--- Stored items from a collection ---
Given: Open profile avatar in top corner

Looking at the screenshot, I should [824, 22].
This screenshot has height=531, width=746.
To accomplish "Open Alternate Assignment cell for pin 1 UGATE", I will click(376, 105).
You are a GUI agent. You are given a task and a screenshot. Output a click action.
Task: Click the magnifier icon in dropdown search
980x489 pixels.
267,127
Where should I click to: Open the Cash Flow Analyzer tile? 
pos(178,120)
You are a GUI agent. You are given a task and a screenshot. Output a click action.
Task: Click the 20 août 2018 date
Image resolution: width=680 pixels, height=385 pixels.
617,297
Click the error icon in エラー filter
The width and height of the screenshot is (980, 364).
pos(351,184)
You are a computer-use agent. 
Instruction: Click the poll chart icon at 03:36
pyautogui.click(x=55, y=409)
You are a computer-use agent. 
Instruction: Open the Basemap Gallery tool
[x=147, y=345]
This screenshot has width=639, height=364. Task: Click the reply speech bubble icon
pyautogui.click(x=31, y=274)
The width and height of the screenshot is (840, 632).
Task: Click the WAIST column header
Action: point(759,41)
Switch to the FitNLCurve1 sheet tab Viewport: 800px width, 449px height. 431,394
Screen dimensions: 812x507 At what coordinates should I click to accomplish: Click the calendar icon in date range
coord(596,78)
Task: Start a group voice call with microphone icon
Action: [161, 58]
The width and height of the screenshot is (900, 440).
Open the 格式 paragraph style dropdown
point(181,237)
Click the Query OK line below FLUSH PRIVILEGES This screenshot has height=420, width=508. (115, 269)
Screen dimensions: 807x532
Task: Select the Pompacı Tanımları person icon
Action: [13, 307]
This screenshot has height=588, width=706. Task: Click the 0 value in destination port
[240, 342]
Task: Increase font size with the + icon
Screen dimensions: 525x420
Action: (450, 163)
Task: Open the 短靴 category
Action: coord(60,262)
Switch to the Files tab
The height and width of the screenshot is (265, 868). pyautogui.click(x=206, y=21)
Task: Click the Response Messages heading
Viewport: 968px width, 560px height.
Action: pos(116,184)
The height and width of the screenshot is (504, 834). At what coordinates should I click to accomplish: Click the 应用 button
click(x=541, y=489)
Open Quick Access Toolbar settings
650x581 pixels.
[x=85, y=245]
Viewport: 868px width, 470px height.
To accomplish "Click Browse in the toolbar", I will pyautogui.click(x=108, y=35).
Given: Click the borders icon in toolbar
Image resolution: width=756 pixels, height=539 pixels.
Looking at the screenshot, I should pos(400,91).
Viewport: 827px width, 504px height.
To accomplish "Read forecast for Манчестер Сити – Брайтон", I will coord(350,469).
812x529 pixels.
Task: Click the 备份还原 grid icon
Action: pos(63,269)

--- Brief ---
Give again, exactly, every line from the one holding "Screen dimensions: 525x420" to the last line of the data.

--- The completed task ---
Screen dimensions: 525x420
Action: (450, 163)
Task: Open the 短靴 category
Action: coord(60,262)
Switch to the Files tab
The height and width of the screenshot is (265, 868). pyautogui.click(x=206, y=21)
Task: Click the Response Messages heading
Viewport: 968px width, 560px height.
Action: pos(116,184)
The height and width of the screenshot is (504, 834). At what coordinates should I click to accomplish: Click the 应用 button
click(x=541, y=489)
Open Quick Access Toolbar settings
650x581 pixels.
[x=85, y=245]
Viewport: 868px width, 470px height.
To accomplish "Click Browse in the toolbar", I will pyautogui.click(x=108, y=35).
Given: Click the borders icon in toolbar
Image resolution: width=756 pixels, height=539 pixels.
Looking at the screenshot, I should pos(400,91).
Viewport: 827px width, 504px height.
To accomplish "Read forecast for Манчестер Сити – Брайтон", I will coord(350,469).
812x529 pixels.
Task: Click the 备份还原 grid icon
Action: pos(63,269)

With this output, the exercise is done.